Wyniki sprzedaży
Rynek pojazdów elektrycznych na Starym Kontynencie odnotowuje wzrost, choć eksperci wskazują, że tempo zmian nie odpowiada ambitnym celom Unii Europejskiej. Sprzedaż samochodów bateryjnych w 2023 roku wyniosła 1,9 miliona sztuk, co stanowiło 16,6 proc. udziału w rynku. W 2024 roku prognozowany jest wzrost do 2,7 miliona sztuk, przekładający się na 22,2 proc. Mimo to, osiągnięcie planowanych 80 procent do 2030 roku – jak wymaga UE – wydaje się mało prawdopodobne, oceniają specjaliści. Główne przeszkody to wysokie ceny e-aut oraz brak dostępnych modeli w segmencie masowym, czytaj budżetowych, które mogłyby przyciągnąć szersze grono nabywców.
Zdaniem fachowców
Eksperci, choćby Matt Schmidt ze Schmidt Automotive Research – cytowany przez Forbes’a –przewidują, że Europa Zachodnia osiągnie w 2030 roku 57-procentowy udziału samochodów elektrycznych w rynku. Z kolei agencja EV Volumes estymuje, że będzie to wartość na poziomie 61,6 proc., a francuska firma Inovev prognozuje jedynie 40 proc. Także profesor Stefan Bratzel z Niemieckiego Centrum Zarządzania Motoryzacją – przywołany przez media – twierdzi, że realne jest osiągnięcie 40, góra 50 proc. przez bateryjne samochody, jednocześnie podkreślając konieczność wprowadzenia tanich pojazdów w niższych segmentach cenowych.
Prognozy
Oczekuje się, że ten rok przyniesie przełom na rynku e-samochodów, dzięki pojawieniu się przystępniejszych modeli, takich jak np. Renault R5 czy Citroen eC3, oraz dzięki zaostrzeniu przepisów unijnych dotyczących emisji CO2. Wprowadzenie nowych regulacji zmusi producentów do intensyfikacji działań w kierunku elektromobilności, tym bardziej, że jeśli nie osiągną wyznaczonych celów emisyjnych, to zapłacą w sumie 15 miliardów euro kary – przypomina Europejskie Stowarzyszeniem Producentów Samochodów (ACEA). Dlatego zdaniem agencji analityczno-inwestorskiej Bernstein Research, w tym roku kluczowe będzie rozstrzygnięcie, czy obecne spowolnienie na rynku pojazdów elektrycznych ma charakter strukturalny, czy tymczasowy.
Rodzime analizy
W Polsce sytuacja jest bardziej skomplikowana. Rok 2024 okazał się wyjątkowo trudny dla polskiego rynku elektromobilności. Sprzedaż samochodów elektrycznych spadła o 3,5 proc. w segmencie osobowym i aż o 29 proc. w segmencie dostawczym, a udział pojazdów elektrycznych w rynku wynosi jedynie 3 proc. Zdaniem Aleksandra Rajcha z Polskiego Stowarzyszenia Nowej Mobilności (PSNM), decyzje o zawieszeniu i przedwczesnym zakończeniu programu „Mój elektryk” znacząco zahamowały rozwój rynku. Choć infrastruktura ładowania rozwijała się dynamicznie, rosnąc o 30 proc. w pierwszej połowie minionego roku, to brak systemowego wsparcia sprawi, że Polska stanie się zapleczem dla samochodów spalinowych, których sprzedaż będzie maleć w innych krajach UE – ocenia ekspert PSNM.

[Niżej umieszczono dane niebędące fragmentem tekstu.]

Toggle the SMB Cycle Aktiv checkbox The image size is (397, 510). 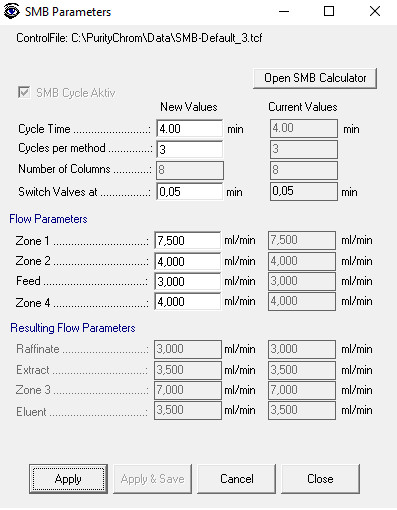pos(24,92)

Świetlana perspektywa sektora zeroemisyjnego transportu wiążę się zatem z nowymi programami dopłat do elektrycznych ciężarówek i infrastruktury ładowania, które mają budżet wynoszący 6 miliardów złotych. Mimo to, eksperci ostrzegają, że bez zdecydowanego wsparcia i efektywnych regulacji Polska może pozostawać w tyle za resztą Europy w rozwoju tego sektora. Rok 2025 przyniesie nowe obowiązki związane z redukcją emisji, co wymusi na producentach intensyfikację działań na rzecz sprzedaży samochodów elektrycznych, a Polska będzie musiała podjąć szybkie działania, aby uniknąć stagnacji w tej dziedzinie.
Wniosek
Nadchodzące dwanaście miesięcy przyniesie nowe regulacje dotyczące redukcji emisji, zmuszając koncerny motoryzacyjne do zmiany strategii i intensyfikacji sprzedaży samochodów elektrycznych. Polska, z udziałem samochodów elektrycznych wynoszącym ok. 3 proc., ryzykuje staniem się rynkiem zbytu dla pojazdów spalinowych, na które klienci Europy Zachodniej patrzą coraz mniej przychylnie.

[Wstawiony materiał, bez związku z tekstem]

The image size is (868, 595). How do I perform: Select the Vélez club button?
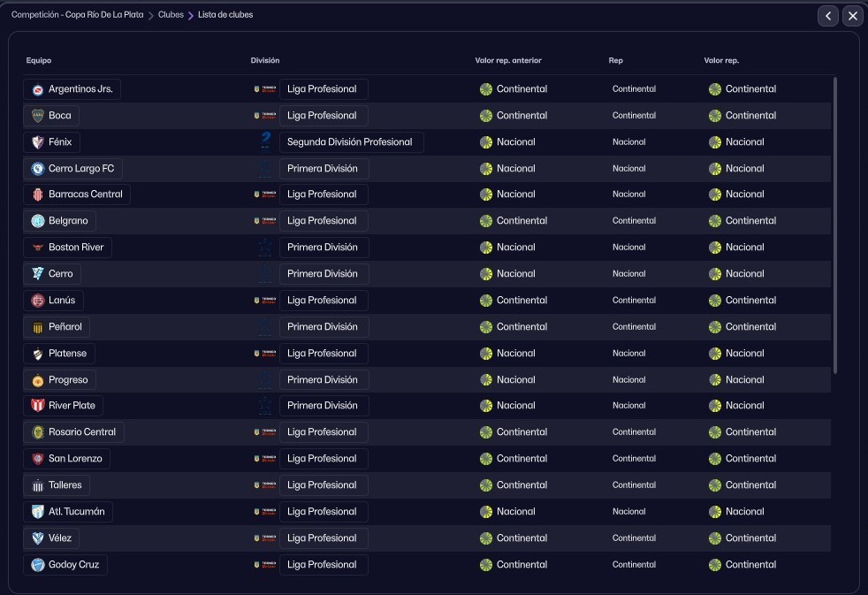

Maciej Mazur, Dyrektor Zarządzający PSNM zwraca uwagę, że koncerny zapewnią sobie realizację celów emisyjnych w państwach. W rezultacie rynek e-mobility w Polsce może znaleźć się na dłużej w fazie stagnacji. – W perspektywie krótkoterminowej właśnie to ryzyko wydaje się największym wyzwaniem, przed którym stają obecnie interesariusze sektora nowej mobilności w Polsce. Jeszcze nie jest za późno na podjęcie działań zapobiegawczych – dodał Mazur.